The Court observed that the contract was governed by CISG because either both parties had their places of business in contracting States (Art. 1(1)(a) CISG) or the Swiss private international law rules led to the application of the law of France, a contracting State (Art. 1(1)(b) CISG).

The Court, in determining that the buyer had not contested the invoices sent by the seller, held that the seller was therefore entitled to payment of the price pursuant to Art. 53 CISG.

The Court further held that the seller was entitled to interest on the price (Art 78 CISG). As CISG does not determine either the time of interest accrual or the interest rate, the Court stated that both questions had to be determined by the law otherwise applicable to the contract (in this case French law). Therefore, interest accrued from the date the seller requested buyer to pay the price.

French law was also applicable to determine the rate of interest. However, as the seller failed to prove the relevant rate in France, the Court referred to Swiss law to ascertain the applicable rate.

Fulltext

[...]

E n d r o i t:

I. Aux termes de l'article 57 alinéa 2 CPC, lorsque le défendeur n'a pas procédé sur le fond, et qu'il fait défaut, le juge contrôle et le cas échéant, décline d'office sa compétence dans les causes régies par l'article 59 de la Constitution fédérale, ainsi que dans les causes internationales de nature patrimoniale.
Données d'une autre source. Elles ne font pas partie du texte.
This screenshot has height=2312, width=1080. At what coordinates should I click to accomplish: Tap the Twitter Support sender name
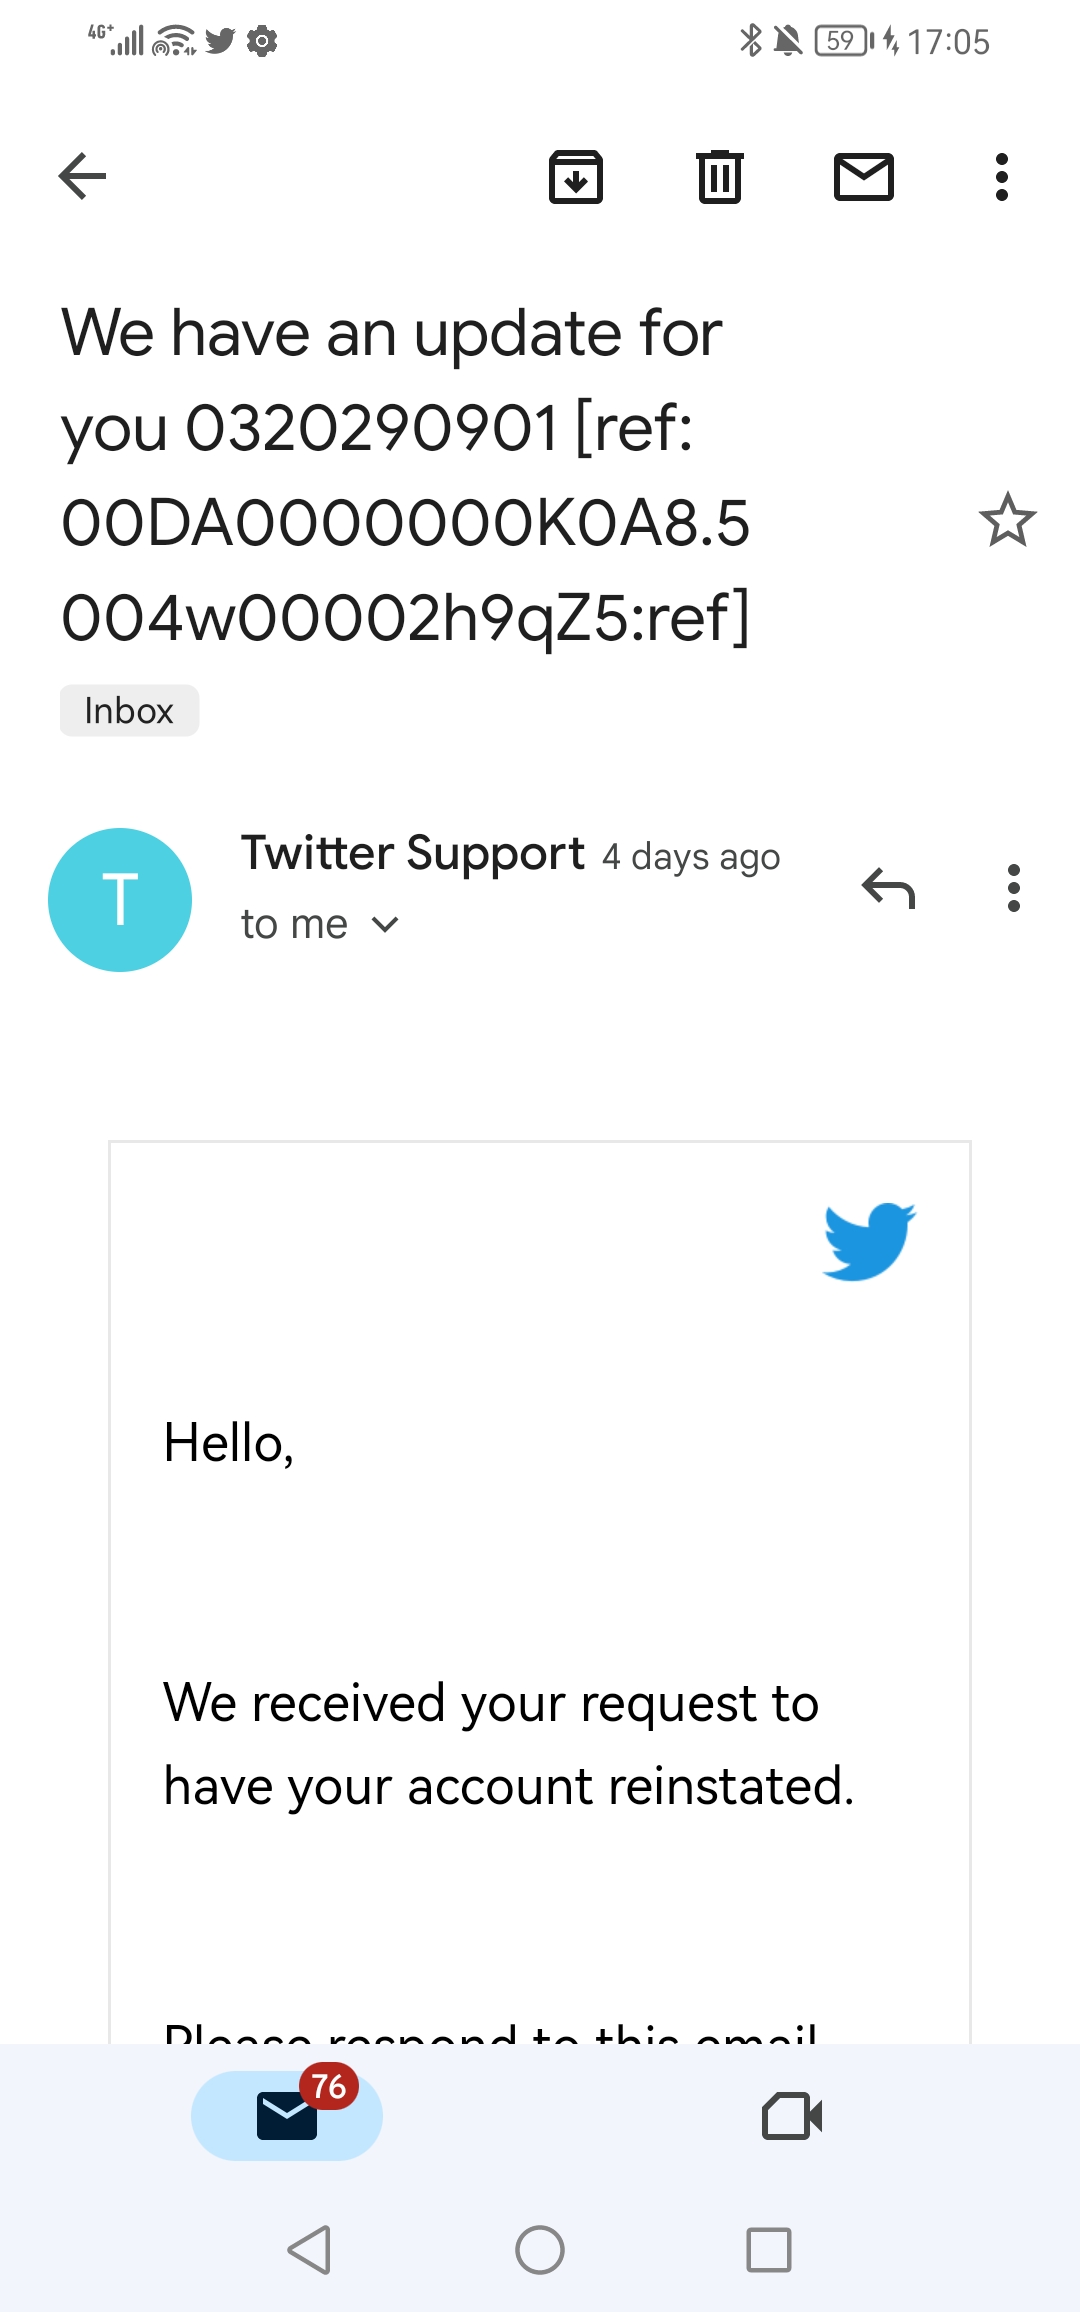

La Convention de Lugano du 16 septembre 1988 concernant la compétence judiciaire et l'exécution des décisions en matière civile et commerciale (RS 0.275.11), entrée en vigueur pour la Suisse le 1er janvier 1992, et applicable à la présente action du point de vue intertemporel (art. 54 de la Convention), consacre à son article 2 le principe de la compétence des juridictions de l'Etat du domicile du défendeur. Le siège des personnes morales est assimilé au domicile (art. 53). L'article 2 précité pose une règle de conflit de juridiction; quant au for, il doit être déterminé suivant le droit de l'Etat déclaré compétent (Poudret, Les règles de compétence de la Convention de Lugano confrontées à celles du droit fédéral, en particulier à l'article 59 de la Constitution, in L'espace judiciaire européen - La Convention de Lugano du 16 septembre 1988, Publication CEDIDAC n° 21, pp. 59 et 64-65).

Dans le cas présent, il n'est pas nécessaire de rechercher, comme la doctrine susmentionnée (Poudret, ibid., p. 60), si le for doit être fixé d'après les règles de la loi fédérale du 18 décembre 1987 sur le droit international privé (RS 291; ci-apres: LDIP), ou d'après celles du droit interne suisse. En effet, l'article 51 CPC prévoit que toute action est intentée devant le juge du domicile du défendeur, sous réserve d'exceptions dont aucune n'est réalisée en l'occurrence; de même, selon l'article 112 LDIP, les tribunaux suisses du domicile du défendeur sont compétents pour connaître des actions découlant d'un contrat. La défenderesse ayant son siège à (B.), le juge de céans n'a pas à décliner sa compétence à raison du lieu; matériellement, il est compétent.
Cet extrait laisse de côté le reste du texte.